Today it was announced that the Foundation has created a $10M endowment “to support the new Laura and Jack Roach Center for Translational Research in Alzheimer’s Disease” at UT Southwestern. The endowment was establish to “honor the Roaches after Laura [Roach] was diagnosed with Alzheimer’s.”
Thanks to the gift, UT Southwestern will be able research better ways to treat Alzheimer’s and “delay its onset from the laboratory into clinic practice.”
Hamon Charitable Foundation President Kelly Roach explained, “We’re hoping for a cure and that researchers can slow progression of the disease. We believe $10 million will get us a step closer in the right direction. It’s a difficult disease to watch – they call it ‘the long goodbye.’ We hope other families don’t have to experience what we’re experiencing.”
While some consider Alzheimer’s to be an older person’s disease, its effect touches the patient’s family and friends of all ages. Amazingly, 90% of the developments in diagnosing and treating Alzheimer’s has been made in the past 20 years.

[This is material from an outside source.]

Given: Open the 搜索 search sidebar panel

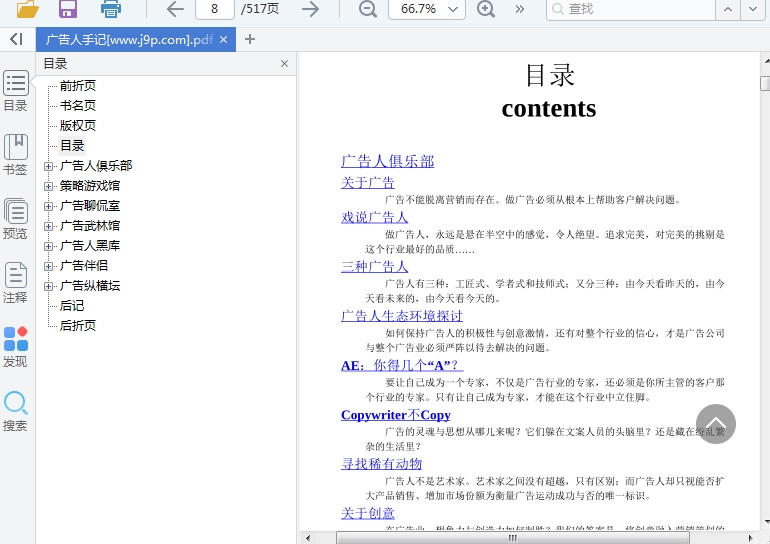Looking at the screenshot, I should coord(15,411).
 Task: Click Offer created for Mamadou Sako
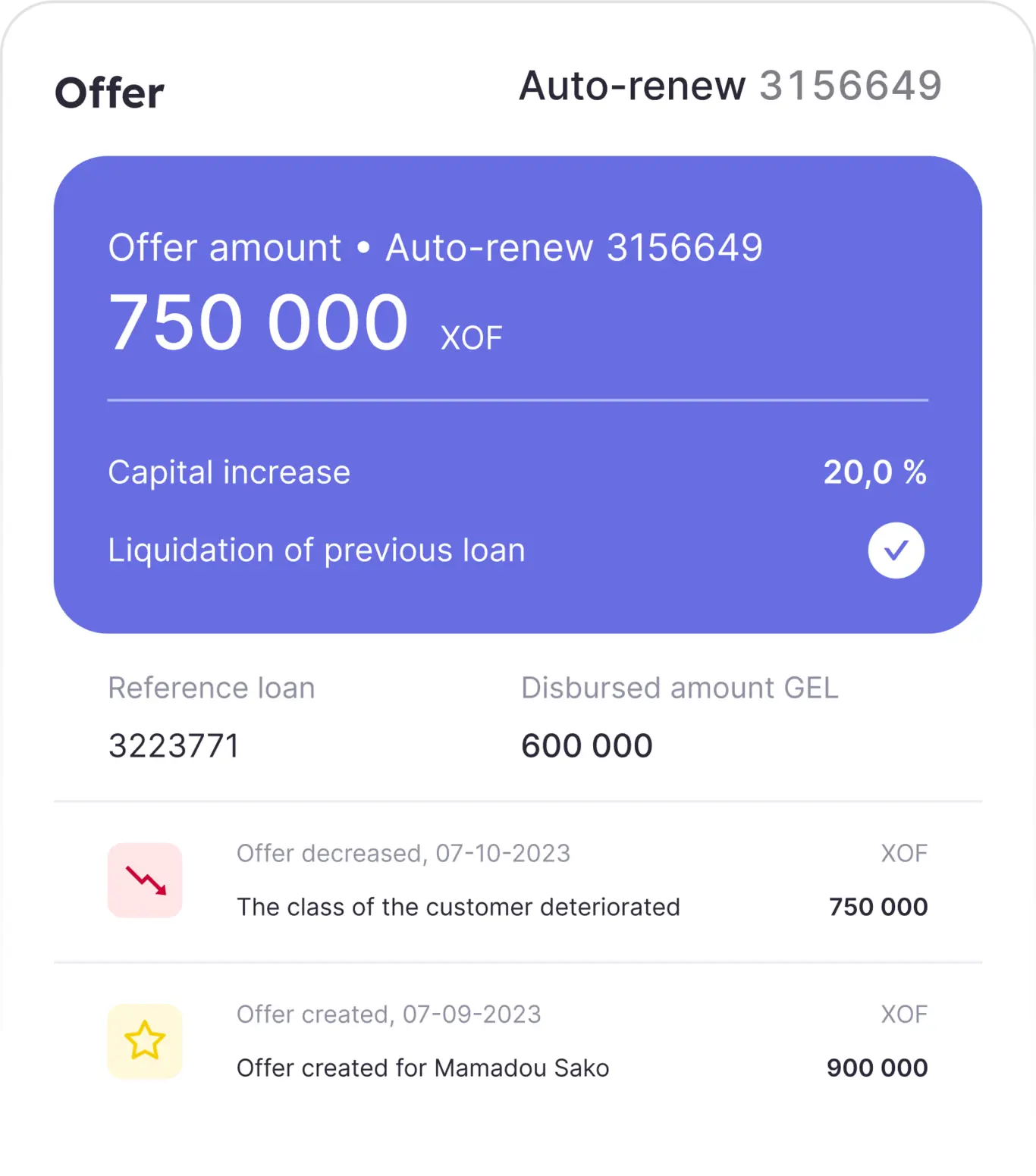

According to UT Southwestern President Daniel Podolsky, “This magnificent gift from the Hamon Charitable Foundation will strengthen the infrastructure for translational research within the Peter O’Donnell Jr. Brain Institute. Already, work at UT Southwestern is leading to promising new therapies for Alzheimer’s disease. A strengthened translational research program will bridge the gap between scientific discovery and clinical care and accelerate progression between today’s medical challenges and tomorrow’s cures.”
Thanks to Nancy Hamon’s philanthropy and her relationship with Jack Roach, her support of her adopted hometown continues.